■ **YOUR GOAL**
Each record beneath this line should be returned exactly as it is.

== INPUT RECORDS

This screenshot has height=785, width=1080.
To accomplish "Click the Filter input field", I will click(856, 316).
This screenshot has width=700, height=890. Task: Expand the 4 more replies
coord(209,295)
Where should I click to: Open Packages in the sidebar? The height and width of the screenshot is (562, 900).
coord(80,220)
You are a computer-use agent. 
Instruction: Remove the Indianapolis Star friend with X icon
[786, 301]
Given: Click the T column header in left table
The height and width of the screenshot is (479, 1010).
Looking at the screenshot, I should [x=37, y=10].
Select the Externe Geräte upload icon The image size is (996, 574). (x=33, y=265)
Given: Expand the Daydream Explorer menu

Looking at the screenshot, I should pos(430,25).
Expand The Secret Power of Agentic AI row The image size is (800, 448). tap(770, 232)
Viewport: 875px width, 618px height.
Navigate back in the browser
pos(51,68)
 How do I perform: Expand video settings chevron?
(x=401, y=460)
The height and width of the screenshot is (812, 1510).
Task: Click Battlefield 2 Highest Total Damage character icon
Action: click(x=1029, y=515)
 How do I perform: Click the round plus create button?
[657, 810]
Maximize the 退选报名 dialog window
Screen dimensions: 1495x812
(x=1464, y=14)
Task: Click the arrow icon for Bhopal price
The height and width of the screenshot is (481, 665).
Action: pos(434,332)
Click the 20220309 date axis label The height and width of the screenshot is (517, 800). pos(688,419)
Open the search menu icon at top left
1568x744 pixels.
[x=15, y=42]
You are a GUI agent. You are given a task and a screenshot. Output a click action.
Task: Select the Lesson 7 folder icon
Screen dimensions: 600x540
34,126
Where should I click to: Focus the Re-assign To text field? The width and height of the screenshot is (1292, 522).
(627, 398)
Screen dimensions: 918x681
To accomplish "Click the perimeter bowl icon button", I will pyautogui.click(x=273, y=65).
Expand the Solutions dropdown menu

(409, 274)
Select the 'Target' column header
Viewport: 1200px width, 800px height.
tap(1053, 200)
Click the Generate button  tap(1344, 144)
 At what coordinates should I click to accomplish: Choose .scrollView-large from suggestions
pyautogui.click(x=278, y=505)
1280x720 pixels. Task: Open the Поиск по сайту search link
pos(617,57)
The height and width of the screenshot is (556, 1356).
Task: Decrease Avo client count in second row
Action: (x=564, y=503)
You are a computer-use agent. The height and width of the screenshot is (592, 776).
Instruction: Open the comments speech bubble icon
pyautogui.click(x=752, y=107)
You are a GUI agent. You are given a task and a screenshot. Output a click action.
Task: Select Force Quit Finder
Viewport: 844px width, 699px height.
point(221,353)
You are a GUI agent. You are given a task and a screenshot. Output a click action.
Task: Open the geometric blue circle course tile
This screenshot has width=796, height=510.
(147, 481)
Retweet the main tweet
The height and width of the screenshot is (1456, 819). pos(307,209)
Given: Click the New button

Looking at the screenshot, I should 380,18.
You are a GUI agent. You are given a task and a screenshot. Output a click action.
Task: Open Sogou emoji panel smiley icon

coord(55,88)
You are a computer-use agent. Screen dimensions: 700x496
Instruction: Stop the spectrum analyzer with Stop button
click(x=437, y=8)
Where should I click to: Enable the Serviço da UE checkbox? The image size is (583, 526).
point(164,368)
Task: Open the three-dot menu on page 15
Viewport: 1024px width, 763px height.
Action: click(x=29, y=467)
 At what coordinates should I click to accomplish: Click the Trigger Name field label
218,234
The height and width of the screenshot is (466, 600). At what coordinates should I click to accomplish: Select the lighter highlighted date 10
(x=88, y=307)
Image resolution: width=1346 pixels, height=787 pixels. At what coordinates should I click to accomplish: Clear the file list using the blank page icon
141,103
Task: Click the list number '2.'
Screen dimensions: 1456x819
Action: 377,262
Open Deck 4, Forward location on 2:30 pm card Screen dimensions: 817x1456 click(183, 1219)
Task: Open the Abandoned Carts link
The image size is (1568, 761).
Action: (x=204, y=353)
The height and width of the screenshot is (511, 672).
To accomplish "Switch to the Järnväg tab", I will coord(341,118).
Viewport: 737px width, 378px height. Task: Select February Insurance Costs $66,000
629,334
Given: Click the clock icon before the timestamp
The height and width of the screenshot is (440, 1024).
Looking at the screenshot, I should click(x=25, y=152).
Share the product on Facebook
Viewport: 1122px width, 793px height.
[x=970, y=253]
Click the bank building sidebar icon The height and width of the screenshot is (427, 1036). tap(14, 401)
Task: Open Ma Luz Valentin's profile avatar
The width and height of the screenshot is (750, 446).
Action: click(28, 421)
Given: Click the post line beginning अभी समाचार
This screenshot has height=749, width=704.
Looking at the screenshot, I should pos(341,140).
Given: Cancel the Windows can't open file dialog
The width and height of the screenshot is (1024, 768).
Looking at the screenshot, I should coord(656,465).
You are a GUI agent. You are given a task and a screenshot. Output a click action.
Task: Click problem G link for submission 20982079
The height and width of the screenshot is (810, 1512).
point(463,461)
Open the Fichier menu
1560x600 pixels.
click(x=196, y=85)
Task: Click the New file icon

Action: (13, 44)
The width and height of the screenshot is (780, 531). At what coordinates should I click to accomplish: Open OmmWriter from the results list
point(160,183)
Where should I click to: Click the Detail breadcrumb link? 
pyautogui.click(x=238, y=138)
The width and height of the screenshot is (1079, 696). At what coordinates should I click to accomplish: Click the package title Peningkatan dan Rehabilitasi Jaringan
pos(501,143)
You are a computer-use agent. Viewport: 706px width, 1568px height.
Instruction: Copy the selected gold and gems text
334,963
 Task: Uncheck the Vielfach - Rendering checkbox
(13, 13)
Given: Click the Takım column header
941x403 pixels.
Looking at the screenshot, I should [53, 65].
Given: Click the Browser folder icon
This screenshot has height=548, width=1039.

====

■ **ANSWER SECTION**
This screenshot has height=785, width=1080.
To accomplish "Click the Filter input field", I will click(856, 316).
This screenshot has width=700, height=890. Task: Expand the 4 more replies
coord(209,295)
Where should I click to: Open Packages in the sidebar? The height and width of the screenshot is (562, 900).
coord(80,220)
You are a computer-use agent. 
Instruction: Remove the Indianapolis Star friend with X icon
[786, 301]
Given: Click the T column header in left table
The height and width of the screenshot is (479, 1010).
Looking at the screenshot, I should [x=37, y=10].
Select the Externe Geräte upload icon The image size is (996, 574). (x=33, y=265)
Given: Expand the Daydream Explorer menu

Looking at the screenshot, I should pos(430,25).
Expand The Secret Power of Agentic AI row The image size is (800, 448). tap(770, 232)
Viewport: 875px width, 618px height.
Navigate back in the browser
pos(51,68)
 How do I perform: Expand video settings chevron?
(x=401, y=460)
The height and width of the screenshot is (812, 1510).
Task: Click Battlefield 2 Highest Total Damage character icon
Action: click(x=1029, y=515)
 How do I perform: Click the round plus create button?
[657, 810]
Maximize the 退选报名 dialog window
Screen dimensions: 1495x812
(x=1464, y=14)
Task: Click the arrow icon for Bhopal price
The height and width of the screenshot is (481, 665).
Action: pos(434,332)
Click the 20220309 date axis label The height and width of the screenshot is (517, 800). pos(688,419)
Open the search menu icon at top left
1568x744 pixels.
[x=15, y=42]
You are a GUI agent. You are given a task and a screenshot. Output a click action.
Task: Select the Lesson 7 folder icon
Screen dimensions: 600x540
34,126
Where should I click to: Focus the Re-assign To text field? The width and height of the screenshot is (1292, 522).
(627, 398)
Screen dimensions: 918x681
To accomplish "Click the perimeter bowl icon button", I will pyautogui.click(x=273, y=65).
Expand the Solutions dropdown menu

(409, 274)
Select the 'Target' column header
Viewport: 1200px width, 800px height.
tap(1053, 200)
Click the Generate button  tap(1344, 144)
 At what coordinates should I click to accomplish: Choose .scrollView-large from suggestions
pyautogui.click(x=278, y=505)
1280x720 pixels. Task: Open the Поиск по сайту search link
pos(617,57)
The height and width of the screenshot is (556, 1356).
Task: Decrease Avo client count in second row
Action: (x=564, y=503)
You are a computer-use agent. The height and width of the screenshot is (592, 776).
Instruction: Open the comments speech bubble icon
pyautogui.click(x=752, y=107)
You are a GUI agent. You are given a task and a screenshot. Output a click action.
Task: Select Force Quit Finder
Viewport: 844px width, 699px height.
point(221,353)
You are a GUI agent. You are given a task and a screenshot. Output a click action.
Task: Open the geometric blue circle course tile
This screenshot has width=796, height=510.
(147, 481)
Retweet the main tweet
The height and width of the screenshot is (1456, 819). pos(307,209)
Given: Click the New button

Looking at the screenshot, I should 380,18.
You are a GUI agent. You are given a task and a screenshot. Output a click action.
Task: Open Sogou emoji panel smiley icon

coord(55,88)
You are a computer-use agent. Screen dimensions: 700x496
Instruction: Stop the spectrum analyzer with Stop button
click(x=437, y=8)
Where should I click to: Enable the Serviço da UE checkbox? The image size is (583, 526).
point(164,368)
Task: Open the three-dot menu on page 15
Viewport: 1024px width, 763px height.
Action: click(x=29, y=467)
 At what coordinates should I click to accomplish: Click the Trigger Name field label
218,234
The height and width of the screenshot is (466, 600). At what coordinates should I click to accomplish: Select the lighter highlighted date 10
(x=88, y=307)
Image resolution: width=1346 pixels, height=787 pixels. At what coordinates should I click to accomplish: Clear the file list using the blank page icon
141,103
Task: Click the list number '2.'
Screen dimensions: 1456x819
Action: 377,262
Open Deck 4, Forward location on 2:30 pm card Screen dimensions: 817x1456 click(183, 1219)
Task: Open the Abandoned Carts link
The image size is (1568, 761).
Action: (x=204, y=353)
The height and width of the screenshot is (511, 672).
To accomplish "Switch to the Järnväg tab", I will coord(341,118).
Viewport: 737px width, 378px height. Task: Select February Insurance Costs $66,000
629,334
Given: Click the clock icon before the timestamp
The height and width of the screenshot is (440, 1024).
Looking at the screenshot, I should click(x=25, y=152).
Share the product on Facebook
Viewport: 1122px width, 793px height.
[x=970, y=253]
Click the bank building sidebar icon The height and width of the screenshot is (427, 1036). tap(14, 401)
Task: Open Ma Luz Valentin's profile avatar
The width and height of the screenshot is (750, 446).
Action: click(28, 421)
Given: Click the post line beginning अभी समाचार
This screenshot has height=749, width=704.
Looking at the screenshot, I should pos(341,140).
Given: Cancel the Windows can't open file dialog
The width and height of the screenshot is (1024, 768).
Looking at the screenshot, I should coord(656,465).
You are a GUI agent. You are given a task and a screenshot. Output a click action.
Task: Click problem G link for submission 20982079
The height and width of the screenshot is (810, 1512).
point(463,461)
Open the Fichier menu
1560x600 pixels.
click(x=196, y=85)
Task: Click the New file icon

Action: (13, 44)
The width and height of the screenshot is (780, 531). At what coordinates should I click to accomplish: Open OmmWriter from the results list
point(160,183)
Where should I click to: Click the Detail breadcrumb link? 
pyautogui.click(x=238, y=138)
The width and height of the screenshot is (1079, 696). At what coordinates should I click to accomplish: Click the package title Peningkatan dan Rehabilitasi Jaringan
pos(501,143)
You are a computer-use agent. Viewport: 706px width, 1568px height.
Instruction: Copy the selected gold and gems text
334,963
 Task: Uncheck the Vielfach - Rendering checkbox
(13, 13)
Given: Click the Takım column header
941x403 pixels.
Looking at the screenshot, I should [53, 65].
Given: Click the Browser folder icon
This screenshot has height=548, width=1039.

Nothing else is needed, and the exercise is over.